# 3D Processing Technology and its Impact on iA32 Microprocessors

Bryan Black , Donald W. Nelson, Clair Webb, and Nick Samra
Intel Corporation
Email: Bryan.Black@intel.com

# **Abstract**

This short paper explores an implementation of a new technology called 3D die stacking and describes research activity at Intel. 3D die stacking is the bonding of two die either face-to-face or face-to-back in order to construct the 3D structure. In this work a face-to-face bonding is utilized because it yields a higher density dieto-die inter-connect than is possible with face-to-back. With sufficiently dense die-to-die interconnect devices as complex as an iA32 microprocessor can be repartitioned or split between two die in order to simultaneously improve performance and power.

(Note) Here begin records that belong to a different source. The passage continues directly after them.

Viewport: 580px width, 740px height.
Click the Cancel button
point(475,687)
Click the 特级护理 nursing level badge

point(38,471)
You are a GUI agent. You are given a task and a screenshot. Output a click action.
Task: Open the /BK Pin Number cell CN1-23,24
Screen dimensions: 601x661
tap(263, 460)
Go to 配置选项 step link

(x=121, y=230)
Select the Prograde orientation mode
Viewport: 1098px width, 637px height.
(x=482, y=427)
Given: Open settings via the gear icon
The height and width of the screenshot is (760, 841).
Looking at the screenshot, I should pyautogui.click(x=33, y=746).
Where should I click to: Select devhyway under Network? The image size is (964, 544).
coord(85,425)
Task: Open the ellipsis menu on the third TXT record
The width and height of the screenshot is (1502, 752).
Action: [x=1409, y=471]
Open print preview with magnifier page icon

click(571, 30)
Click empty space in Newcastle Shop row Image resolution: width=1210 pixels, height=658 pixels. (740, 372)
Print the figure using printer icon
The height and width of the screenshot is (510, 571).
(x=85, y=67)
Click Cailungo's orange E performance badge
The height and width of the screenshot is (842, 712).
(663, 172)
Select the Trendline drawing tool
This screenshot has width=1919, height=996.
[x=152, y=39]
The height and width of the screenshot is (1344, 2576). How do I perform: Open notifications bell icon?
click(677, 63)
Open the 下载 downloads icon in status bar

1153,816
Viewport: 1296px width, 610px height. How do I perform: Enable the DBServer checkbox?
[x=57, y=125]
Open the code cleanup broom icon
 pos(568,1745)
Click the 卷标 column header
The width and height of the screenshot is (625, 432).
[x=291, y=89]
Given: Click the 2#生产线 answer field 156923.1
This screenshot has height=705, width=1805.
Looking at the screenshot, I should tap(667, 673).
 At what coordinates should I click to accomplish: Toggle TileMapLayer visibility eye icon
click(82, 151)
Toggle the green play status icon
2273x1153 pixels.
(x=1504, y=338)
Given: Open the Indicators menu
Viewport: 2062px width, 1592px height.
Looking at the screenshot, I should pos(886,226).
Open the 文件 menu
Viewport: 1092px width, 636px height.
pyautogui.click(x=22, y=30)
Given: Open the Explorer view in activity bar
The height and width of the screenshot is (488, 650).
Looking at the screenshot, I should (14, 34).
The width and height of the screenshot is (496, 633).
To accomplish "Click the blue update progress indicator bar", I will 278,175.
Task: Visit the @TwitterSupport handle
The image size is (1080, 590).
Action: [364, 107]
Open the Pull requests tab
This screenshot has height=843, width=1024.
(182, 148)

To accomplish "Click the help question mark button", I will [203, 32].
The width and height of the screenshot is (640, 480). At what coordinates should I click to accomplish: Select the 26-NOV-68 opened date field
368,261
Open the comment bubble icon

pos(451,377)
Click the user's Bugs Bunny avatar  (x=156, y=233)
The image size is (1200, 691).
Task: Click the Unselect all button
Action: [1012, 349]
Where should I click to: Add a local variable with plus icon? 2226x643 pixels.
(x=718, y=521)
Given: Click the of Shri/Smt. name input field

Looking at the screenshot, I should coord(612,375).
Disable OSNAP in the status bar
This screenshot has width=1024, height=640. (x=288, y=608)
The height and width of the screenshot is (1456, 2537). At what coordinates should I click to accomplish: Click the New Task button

The 3D structure of this emerging technology is examined and applied in this paper to a real x86 deeply pipelined high performance microprocessor. In this initial study, it is shown that a 3D implementation can potentially improve the performance by 15% while improving power by 15%.

# 1. Introduction

3D die stacking is a new technology that is drawing the attention of the research community. Prior work has analyzed the implementation details of 3D structures [4][6][7], examined system-on-chip opportunities [1], explored cache implementations [4][7], adders [4], and projected wire benefits in full microprocessors [1][2][6]. At the 2004 Technology Venture forum the focus was on "3D Architectures for Semiconductor Integration and Packaging". It is clear that the embedded industry considers the emerging 3D technology as a very attractive method for integrating small systems.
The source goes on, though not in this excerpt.